A notable object of this invention is to provide an automated
fueling nozzle wherein the cone shaped member has the smaller base
thereof affixed to the end of the tube and the larger open end of
the cone shaped member disposed remote from the end of the
tube.
A significant object of this invention is to provide an automated
fueling nozzle adapted for transferring fuel from a fuel storage
tank to a vehicle fuel storage tank, the vehicle fuel tank having
an inlet conduit associated therewith, the fueling nozzle
comprising a hollow body having an inlet port, an outlet spout at
one end of the body, a main valve in the body for controlling flow
of fuel from the inlet port to the spout, means for manually
operating the main valve, a pressure actuated valve within the body
adjacent the outlet sport, the pressure actuated valve having
opposed surfaces between a tappet and a seat for providing a
Venturi means for creating a vacuum and a release means for
automatically releasing the main valve responsive to a vacuum
sensing means controlling the vacuum wherein the outlet spout has
means for adjusting the depth of penetration of the outlet spout
into the inlet conduit of the vehicle tank.
Still another object of this invention is to provide an automated
fueling nozzle having means associated with the outlet spout for
adjusting the depth of penetration of the outlet spout into the
inlet conduit of the vehicle tank wherein the means for adjusting
comprises an annular adjusting ring disposed around the outlet
spout.
Another feature of this invention is to provide an automated
fueling nozzle having means associated with the outlet spout for
adjusting the depth of penetration of the outlet spout into the
inlet conduit of the vehicle tank wherein the outlet spout has a
first end opposite the discharge end affixed to the hollow body,
the means for adjusting having a first stop disposed adjacent the
first end.
Still another feature of this invention is to provide an automated
fueling nozzle having means associated with the outlet spout for
adjusting the depth of penetration of the outlet spout into the
inlet conduit of the vehicle tank wherein the means for adjusting
comprises an annular adjusting ring disposed around the outlet
spout and wherein the annular adjusting ring has means for
releasably affixing the annular adjusting ring to the outlet
spout.
Another object of this invention is to provide an automated fueling
nozzle having means associated with the outlet spout for adjusting
the depth of penetration of the outlet spout into the inlet conduit
of the vehicle tank wherein the means for adjusting comprises an
annular adjusting ring disposed around the outlet spout and wherein
the annular adjusting ring has means for releasably affixing
wherein the means for affixing comprises a thumb screw threaded
through a wall of the annular adjusting ring.

> [Supplied information]:

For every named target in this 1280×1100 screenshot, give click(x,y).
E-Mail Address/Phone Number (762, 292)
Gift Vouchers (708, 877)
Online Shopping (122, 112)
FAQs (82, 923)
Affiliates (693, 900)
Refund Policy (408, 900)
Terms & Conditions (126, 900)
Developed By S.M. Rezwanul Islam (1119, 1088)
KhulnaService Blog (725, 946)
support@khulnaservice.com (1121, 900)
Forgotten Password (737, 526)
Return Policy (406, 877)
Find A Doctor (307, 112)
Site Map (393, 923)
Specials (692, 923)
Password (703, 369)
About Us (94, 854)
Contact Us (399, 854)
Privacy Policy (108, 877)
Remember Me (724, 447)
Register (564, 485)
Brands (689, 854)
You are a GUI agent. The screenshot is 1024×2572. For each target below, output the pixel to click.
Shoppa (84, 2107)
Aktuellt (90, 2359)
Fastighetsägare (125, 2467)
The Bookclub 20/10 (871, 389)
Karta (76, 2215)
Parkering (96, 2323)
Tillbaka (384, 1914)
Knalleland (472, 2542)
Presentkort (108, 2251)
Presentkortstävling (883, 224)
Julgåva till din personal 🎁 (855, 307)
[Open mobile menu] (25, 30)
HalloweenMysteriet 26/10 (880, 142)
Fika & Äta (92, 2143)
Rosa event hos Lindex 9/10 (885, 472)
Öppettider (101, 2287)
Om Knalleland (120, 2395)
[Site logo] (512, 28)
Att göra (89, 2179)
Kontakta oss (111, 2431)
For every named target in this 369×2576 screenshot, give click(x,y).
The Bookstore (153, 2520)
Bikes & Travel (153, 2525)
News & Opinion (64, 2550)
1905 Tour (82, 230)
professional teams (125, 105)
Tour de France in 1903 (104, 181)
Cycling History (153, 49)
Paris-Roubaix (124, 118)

> [Given problem]:
Please continue the text on the automated fueling nozzle above, starting right after its last sentence, which ends "threaded through a wall of the annular adjusting ring."

> [Output for this exercise]:
Another object of this invention is to provide an automated fueling
nozzle having means associated with the outlet spout for adjusting
the depth of penetration of the outlet spout into the inlet conduit
of the vehicle tank wherein the means for adjusting comprises an
annular adjusting ring disposed around the outlet spout and wherein
the annular adjusting ring has means for releasably affixing
wherein the means for affixing comprises a locating pin threaded
into a wall of the spout and a key slot in the annular adjusting
ring, the pin adapted to slide through the shank portion of the key
slot and be releasably retained in the key portion of the key
slot.
Finally it is an significant object of this invention to provide an
automated fueling nozzle adapted for transferring fuel from a fuel
storage tank to a vehicle fuel storage tank, the vehicle fuel tank
having an inlet conduit associated therewith, the fueling nozzle
comprising a hollow body having an inlet port, an outlet spout at
one end of the body, a main valve in the body for controlling flow
of fuel from the inlet port to the spout, means for manually
operating the main valve, a pressure actuated valve within the body
adjacent the outlet sport, the pressure actuated valve having
opposed surfaces between a tappet and a seat for providing a
Venturi means for creating a vacuum and a release means for
automatically releasing the main valve responsive to a vacuum
sensing means controlling the vacuum, the improvement wherein the
vacuum sensing means is disposed outboard of a discharge end of the
outlet spout to prevent reflux of fuel from the vehicle tank
through the conduit.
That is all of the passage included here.